Chapter 3, on Julian’s two orations against the Cynics, critiques the view of Athanassiadi that Against the Uneducated Cynics (Or. 6) is an exposition of Neoplatonic doctrine with respect to paideia and argues against her position that, when paired with Or. 7, Against the Cynic Heraclius, it was Julian’s response to a philosophic school whose tenets he viewed as offensive in their own right, one which he thought had the potential to undermine his planned pagan renaissance. Instead, Smith finds Orations 6 and 7 little more than a series of commonplaces, precisely what one would expect of works produced within the space of a few days—the latter, in fact, Julian’s rejoinder in very controlled circumstances to Heraclius’ recent portrayal of himself as Zeus and of Julian as Pan. Both pieces, pace Athanassiadi, are nothing more than “an oratorical display of learning and skill in the manipulation of a familiar repertoire of literary invective” (p. 90), the product of Julian “practicing philosophy none too rigorously in a well-established style of cultural discourse” (p. 91).

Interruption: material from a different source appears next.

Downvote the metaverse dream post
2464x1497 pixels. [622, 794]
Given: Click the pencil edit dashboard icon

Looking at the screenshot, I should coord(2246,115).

Chapter 4 investigates the Chaldaean Oracles and its influence on Julian’s thought and action. Therein Smith reviews theories about the origin and genesis of this text, and, although noting that certainty is impossible, inclines toward the view that the form in which ancient Neoplatonists knew it was the result of an incremental process to which their own exegesis contributed. An important reflection of this imposition of Neoplatonic concerns onto the Chaldaean Oracles was the intricate soteriological theory its revelations inspired, an integral part of which Smith holds to have been the elevation of the soul through theurgy, particularly as espoused by Iamblichus in reaction to Porphyry’s telescoping psychic theory. It was not just the Chaldaean Oracles but equally Iamblichus’ exegesis to which Julian accorded canonical status.